# Classification using Differentially Private Naive Bayes

This notebook provides an introduction to one of the privacy preserving machine learning (PPML) technique - differential privacy. We compare two implementations of Naive Bayes from scikit-learn against the Differentially Private Naive Bayes from IBM Differential Privacy library.

In [34]:
from sklearn import datasets
from sklearn.model_selection import train_test_split
from sklearn.metrics import accuracy_score
from sklearn.naive_bayes import GaussianNB
from diffprivlib.models import GaussianNB as PrivateGaussianNB

import warnings
warnings.filterwarnings('ignore')

In [35]:

dataset = datasets.load_iris()
X_train, X_test, y_train, y_test = train_test_split(dataset.data, dataset.target, test_size=0.2)

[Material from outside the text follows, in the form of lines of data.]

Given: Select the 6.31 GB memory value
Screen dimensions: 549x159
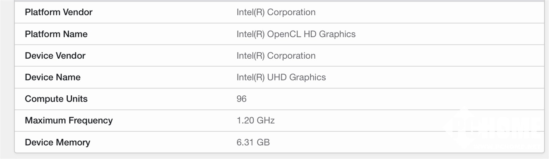Looking at the screenshot, I should click(x=253, y=142).
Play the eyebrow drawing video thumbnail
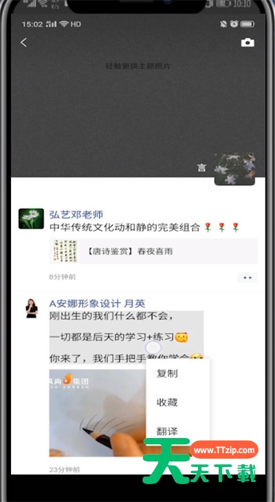 pyautogui.click(x=98, y=413)
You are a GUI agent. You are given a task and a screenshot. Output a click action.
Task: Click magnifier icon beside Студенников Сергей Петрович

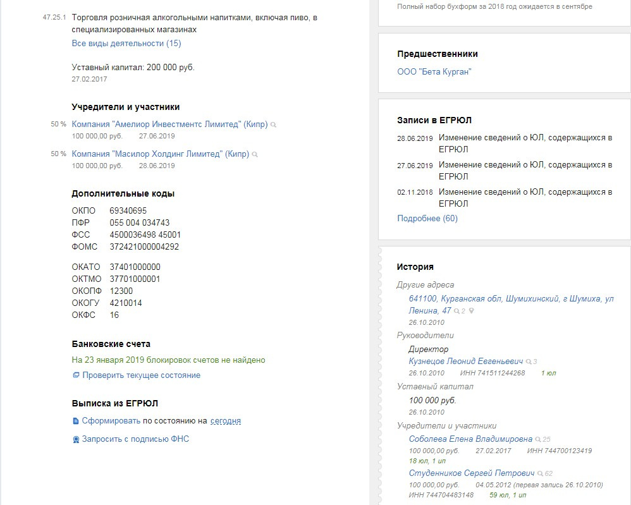[541, 473]
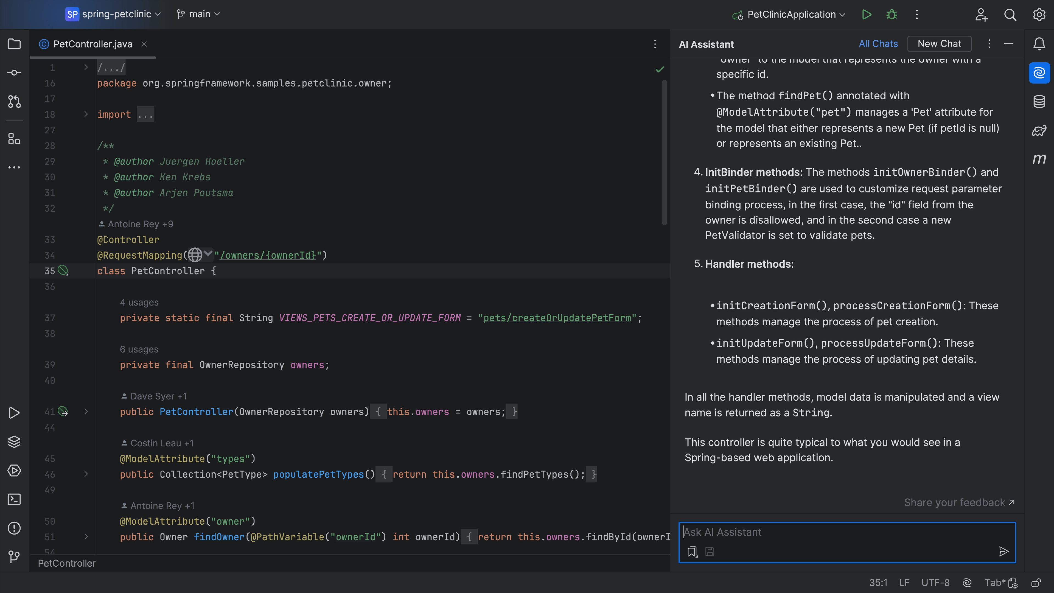Click the Share your feedback link
Image resolution: width=1054 pixels, height=593 pixels.
[x=960, y=503]
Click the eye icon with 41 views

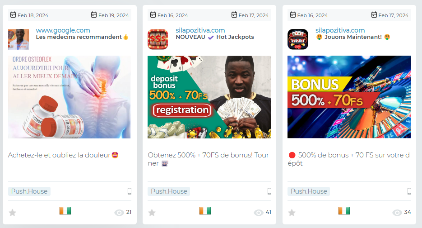click(259, 213)
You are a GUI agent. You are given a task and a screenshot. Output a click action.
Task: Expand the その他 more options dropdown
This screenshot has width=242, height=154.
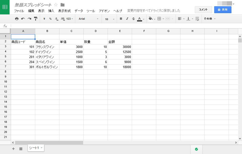209,19
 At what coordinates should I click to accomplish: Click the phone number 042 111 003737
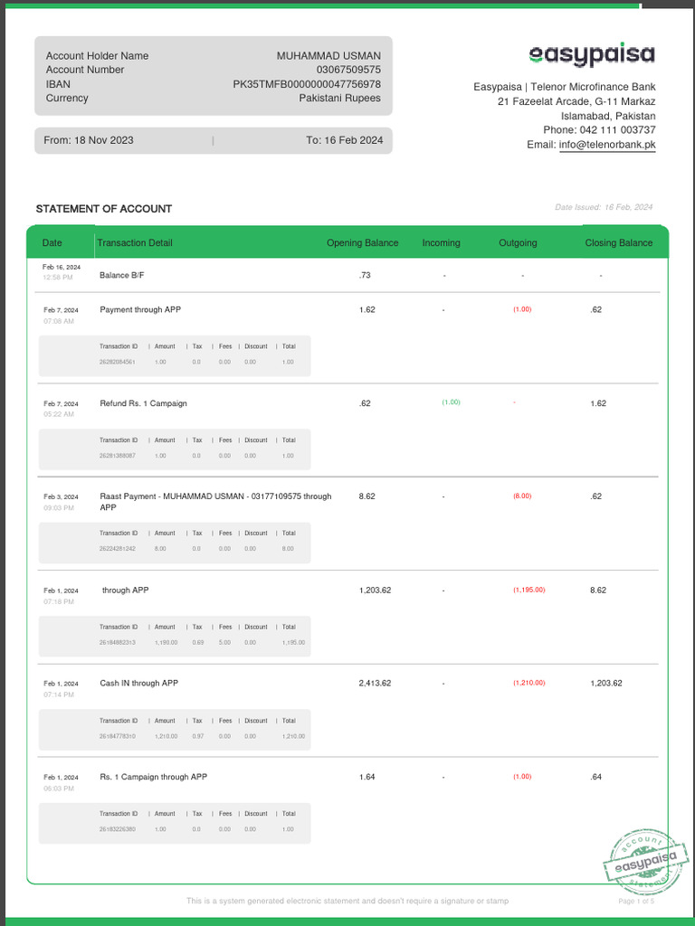[x=620, y=130]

### Benchmarking with non-private Naive Bayes

In [36]:
clf = GaussianNB()
clf.fit(X_train, y_train)

GaussianNB()

In [37]:
y_pred = clf.fit(X_train, y_train).predict(X_test)
accuracy = accuracy_score(y_test, y_pred)

In [38]:
print(f'Baseline accuracy score is {accuracy}')

Baseline accuracy score is 0.9666666666666667


---

### Using Private Naive Bayes instead of Scikit-learn

In [45]:
clf = PrivateGaussianNB()
clf.fit(X_train, y_train)

GaussianNB(accountant=BudgetAccountant(spent_budget=[(1.0, 0), (1.0, 0), (1.0, 0), (1.0, 0), (1.0, 0), ...]),
           bounds=(array([4.3, 2. , 1.1, 0.1]), array([7.7, 4.4, 6.9, 2.5])))

In [46]:
y_pred = clf.fit(X_train, y_train).predict(X_test)
accuracy = accuracy_score(y_test, y_pred)

In [47]:
print(f'Accuracy score with privacy is {accuracy}')

Accuracy score with privacy is 0.8